North of the Border
With unrivalled scenery, a wealth of rural and urban locations and dedicated creative and financial support, Scotland has much to offer filmmakers setting foot on its soil…
What do directors Ron Howard, Shekhar Kapur, Brian De Palma and Stanley Kubrick have in common—apart from being multi award-winning talents, of course. Despite being very different filmmakers, they have all recognised and utilised the huge benefits of shooting in Scotland. Howard used the country’s stunning Rosslyn Chapel in the denouement of his 2006 adaptation of Dan Brown’s The Da Vinci Code; the striking outline of Eilean Donan Castle was used to depict Fotheringay Castle, which imprisoned Mary Queen of Scots in Kapur’s Oscar-winning Elizabeth: The Golden Age (2007); the climactic cross-channel railway sequence of De Palma’s Mission: Impossible (1996) was actually filmed on stretches of line between Annan, Dumfries and New Cumnock; and the surface of Jupiter seen in Kubrick’s seminal 2001: A Space Odyssey (1968) was, in reality, tinted shots of the island of Harris, in Scotland’s Outer Hebrides.

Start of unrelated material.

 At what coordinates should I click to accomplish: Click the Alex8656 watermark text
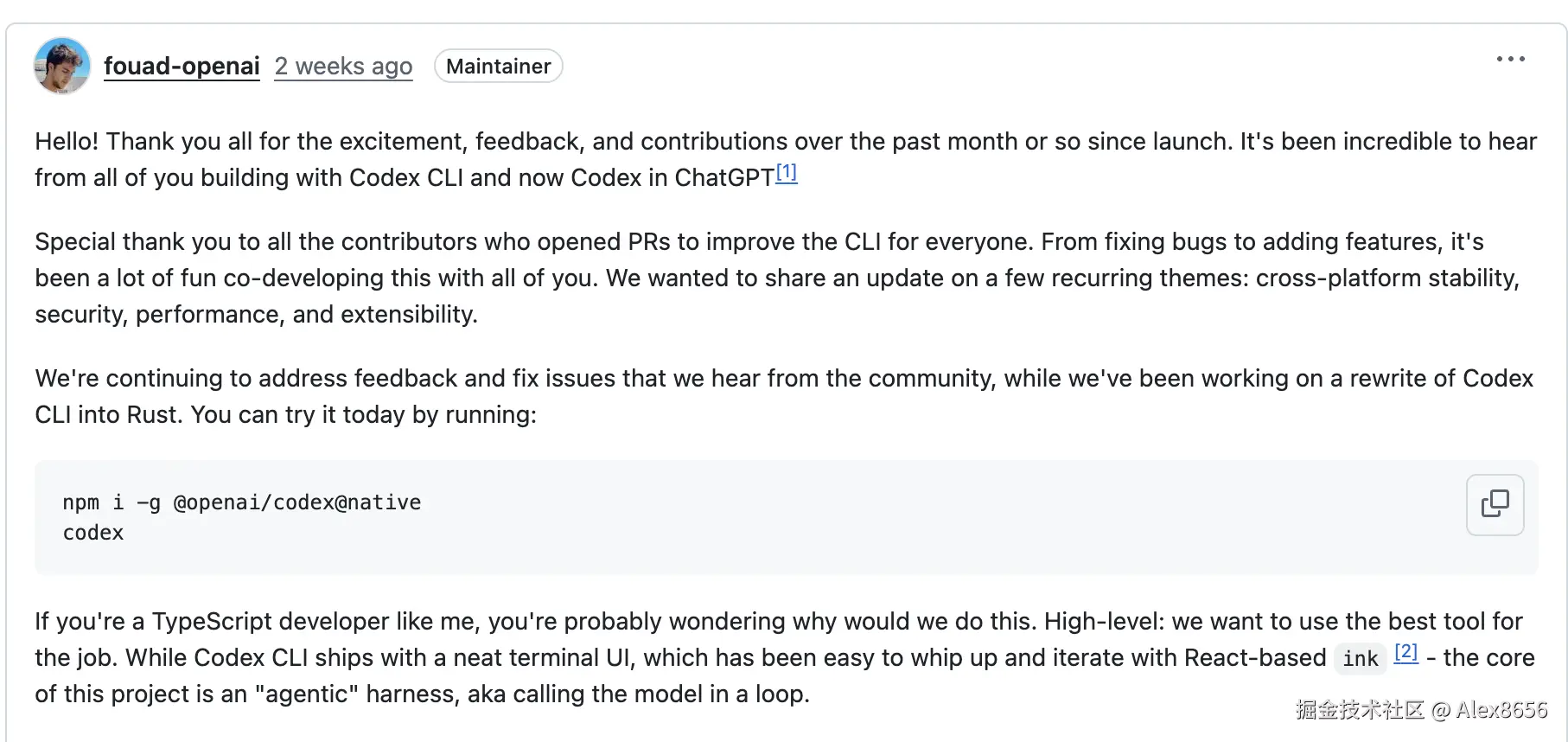point(1501,710)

Although this is just a tiny cross section of the films shot in Scotland, it’s a solid indication of just how versatile the country is for filmmakers. The fact that the sequences mentioned above can still be seen in the mind’s eye of their audiences is testament to just how vibrant and dynamic the Scottish landscape is, but, although the unique scenery is undoubtedly one of the country’s most enticing strengths, it isn’t the only thing that should persuade savvy filmmakers north of the border. Indeed, production activity in Scotland is the highest in the UK outside of London, attracting £20–25m of location spend each year. Here’s why…
Although Scotland makes up 37 per cent of the UK’s land mass, it houses just 8 per cent of the UK’s population, meaning there is more open space and wilderness than in almost any other European country. Within that space is a huge array of unparalleled natural landscapes, including the highest mountains and deepest lochs in the United Kingdom, as well as large and accessible forests and unspoilt moorlands. There’s also an astonishing 6,000 miles of stunning coastline, with a mix of rugged cliffs and sandy beaches, plus 790 islands dotted along the shoreline. And the fact that Scotland has the longest daylight hours in the UK, boasting up to 18 hours of light during the summer months, also makes it a practical choice for directors like Neil Marshall, who shot his Roman epic Centurion throughout the Highlands in 2010, and Nicolas Winding Refn, who filmed Valhalla Rising there in 2009.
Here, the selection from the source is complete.